Wisdom gleaned from different webmaster forums about finding the right keywords for your website:
"KEI is a measure of search frequency combined with number of pages competing. Its not how many are in the fight that matters - its WHO is in the fight. KEI tells how many but not who.
I look at KEI but don't let it decide what terms I will target. If I allowed an unfavorable KEI to scare me off of keywords I would be acting like a whipped dog and never accomplish anything less than easy.
I routinely go after terms with unfavorable KEI with good results - either because I can defeat the competitors there or because the search volume is so high and so diverse that almost anyone in the competition will get long tail traffic.
If I am going to make a serious attack on a search term, I go to Google and visit the top ten sites. I look to see how well optimized they are, I look at how many links they have, and I look at the strength of their content relevant to that term.
You can run something like the keyword difficulty tool at seomoz.org. That returns a list of the top ten sites, how many links they have broken down by .edu .gov and total, and lots of other information.
This tells you what you need to do if you want to compete for that keyword and is much more meaningful than KEI.
I subscribe to wordtracker.

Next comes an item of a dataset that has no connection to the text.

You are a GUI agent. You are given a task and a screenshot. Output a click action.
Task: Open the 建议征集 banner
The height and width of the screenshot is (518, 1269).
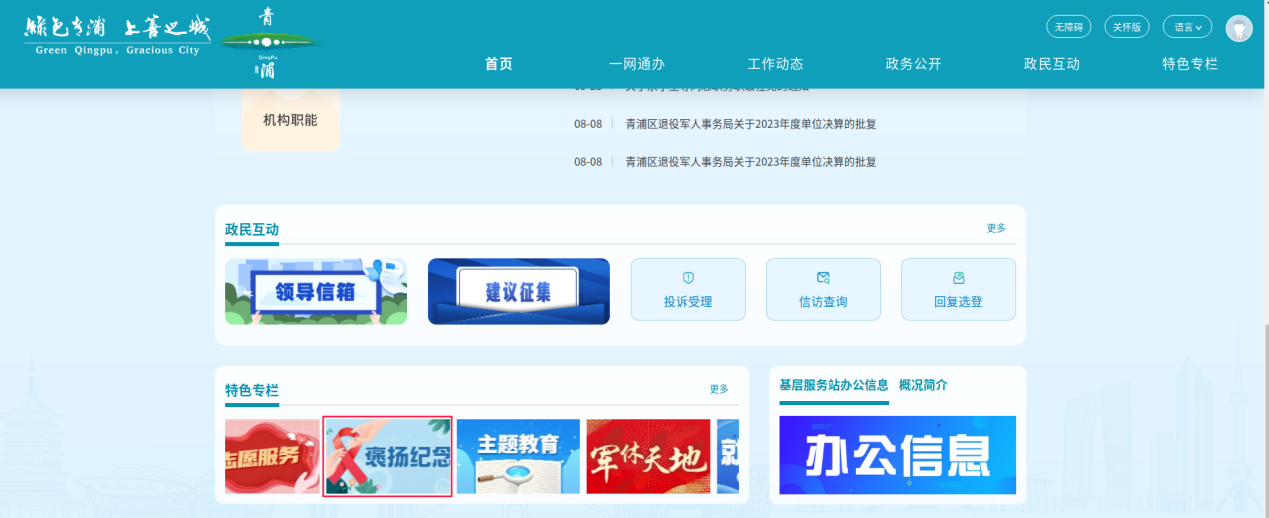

I used it every day. I consult it before each blog post and do research there before I begin writing every article. My purpose is to compose my posts and articles so that they are presented to high and relevant traffic. I pay no attention to KEI... in fact, I rarely go beyond seeing the variants for a search term. Instead I go for highest relevant traffic that uses natural language search terms that will appear in my post/article. My approach might be different if I was not doing this for a site that is powerful within it's niche. If my site was not very powerful within the niche I would select keywords where I could win top positions."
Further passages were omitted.